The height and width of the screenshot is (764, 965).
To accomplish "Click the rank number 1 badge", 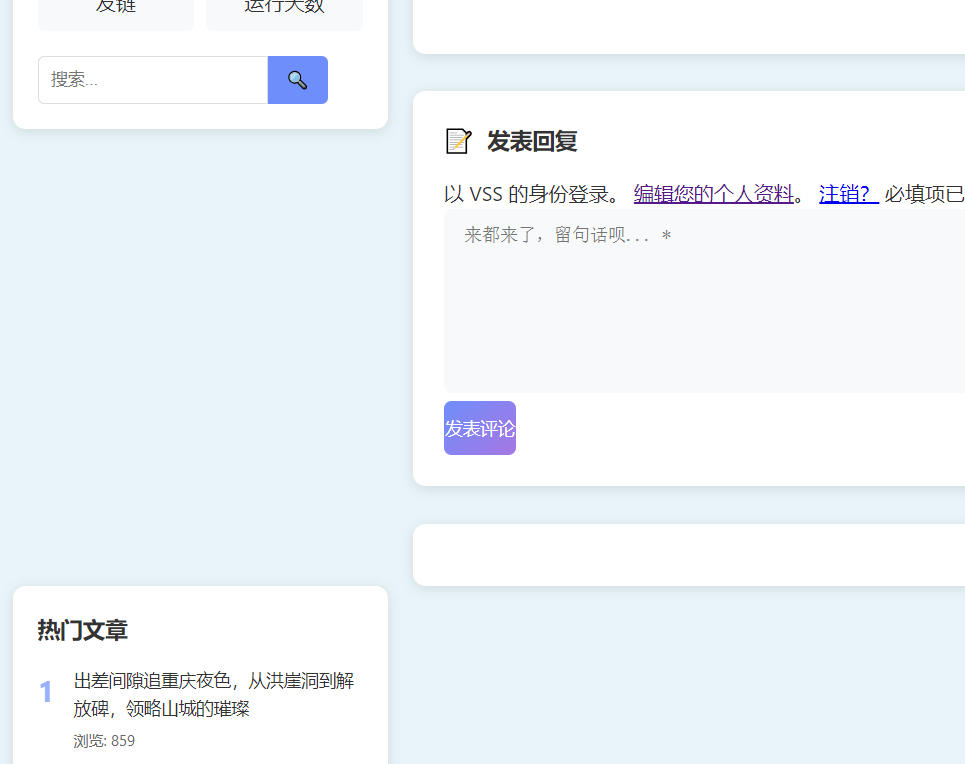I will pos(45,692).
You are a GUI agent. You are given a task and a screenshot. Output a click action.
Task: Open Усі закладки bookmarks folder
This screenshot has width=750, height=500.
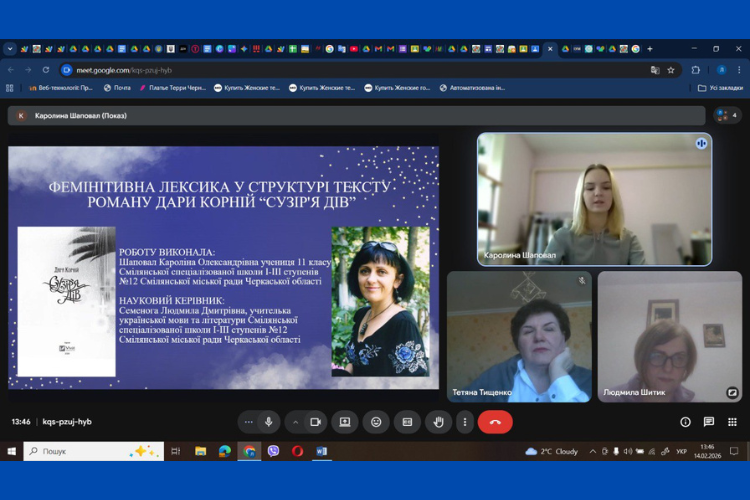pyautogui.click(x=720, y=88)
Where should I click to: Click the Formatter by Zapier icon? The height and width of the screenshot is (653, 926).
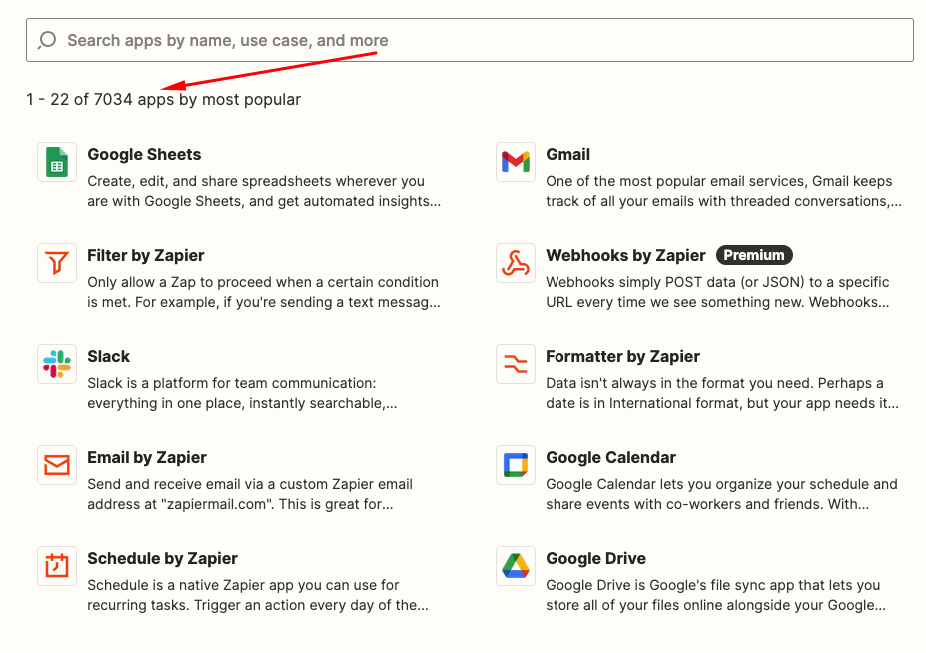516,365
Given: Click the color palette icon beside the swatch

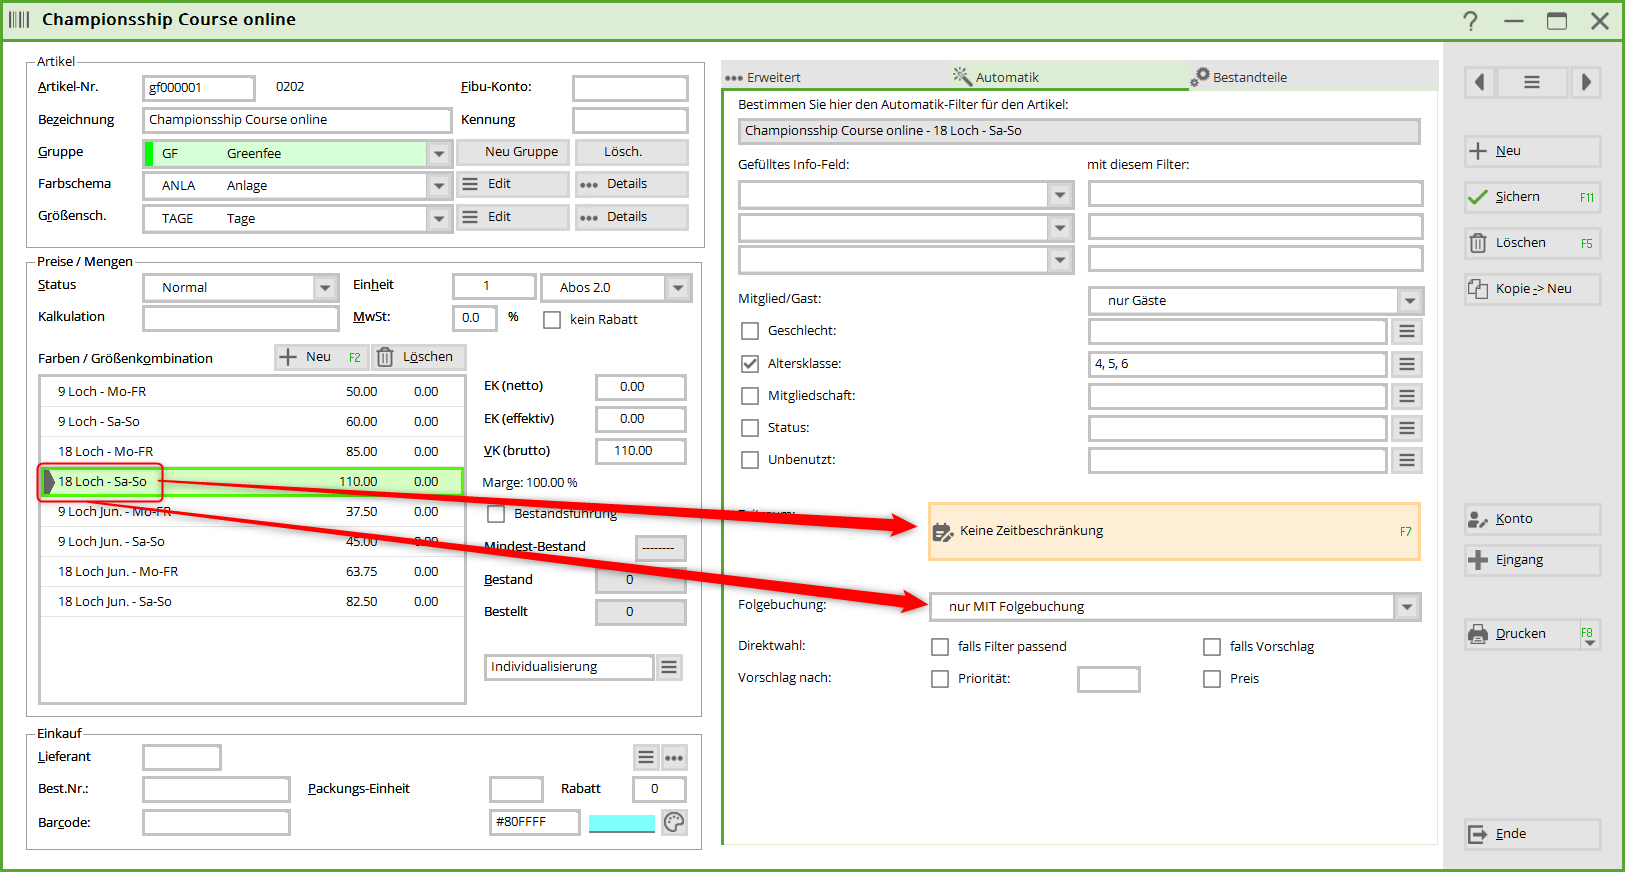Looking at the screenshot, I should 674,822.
####################
No pictures should appear in the copy. Reproduce exactly the lines from the line containing "Given: Click the" through the last line of the data, inclusive.

Given: Click the color palette icon beside the swatch

Looking at the screenshot, I should 674,822.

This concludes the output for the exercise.